» Assignment
Please print every line from the one containing "Screenshot is 346x2576." through the last line of the records below, exactly as written and nothing more.

Start of Block

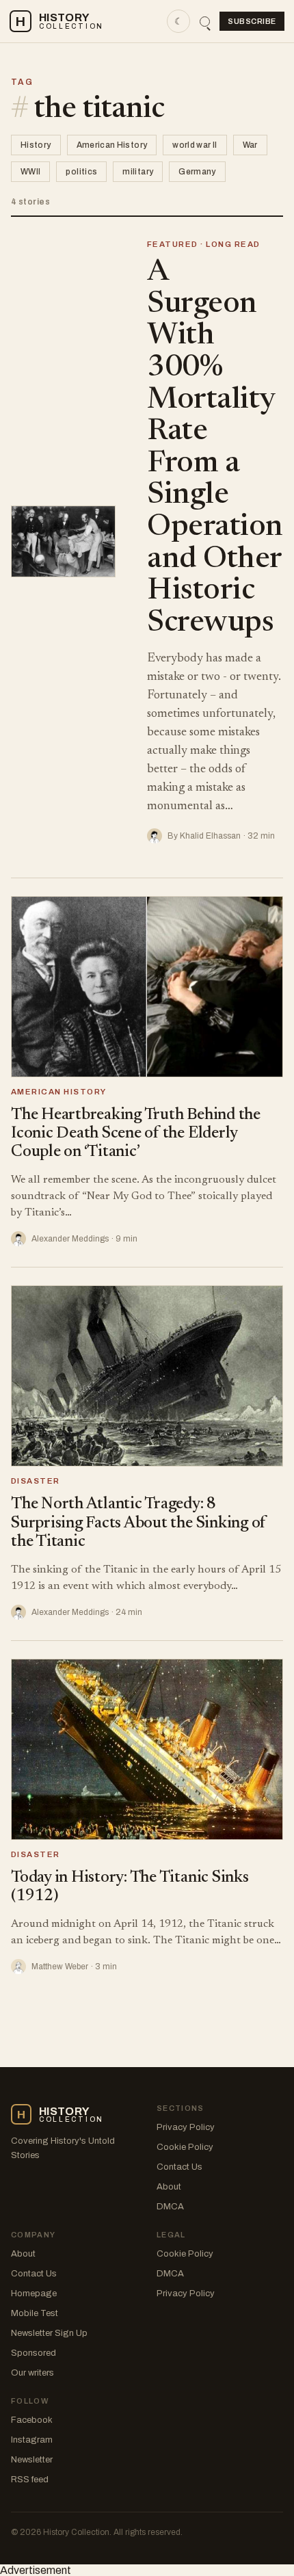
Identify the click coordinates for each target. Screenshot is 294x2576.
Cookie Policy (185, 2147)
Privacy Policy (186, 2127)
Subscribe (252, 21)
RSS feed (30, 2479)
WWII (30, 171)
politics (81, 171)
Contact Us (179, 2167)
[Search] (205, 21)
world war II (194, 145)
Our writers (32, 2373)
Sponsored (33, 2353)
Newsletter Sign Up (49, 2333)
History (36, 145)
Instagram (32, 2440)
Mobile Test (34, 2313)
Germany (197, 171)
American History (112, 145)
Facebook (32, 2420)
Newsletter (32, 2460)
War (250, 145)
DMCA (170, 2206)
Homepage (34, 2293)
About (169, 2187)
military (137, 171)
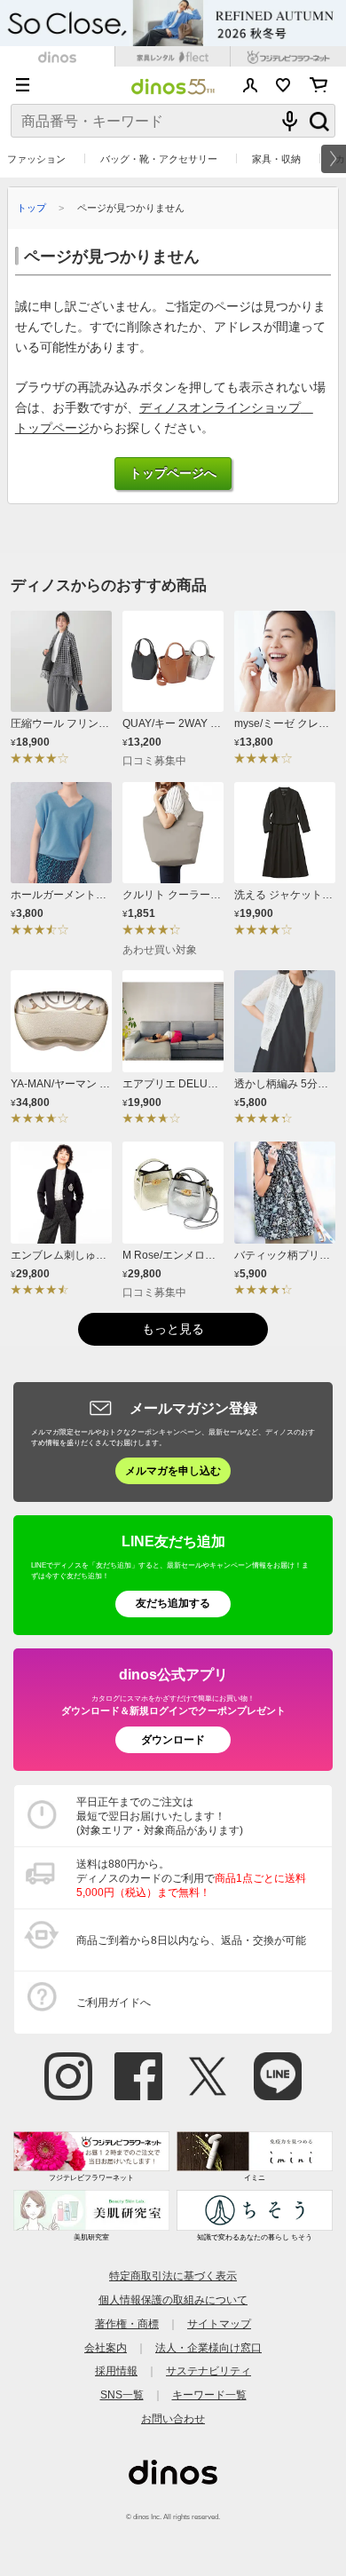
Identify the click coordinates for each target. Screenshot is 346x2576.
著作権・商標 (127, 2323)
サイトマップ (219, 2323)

End of Block

» Result for this task
Identify the click coordinates for each target. Screenshot is 346x2576.
著作権・商標 (127, 2323)
サイトマップ (219, 2323)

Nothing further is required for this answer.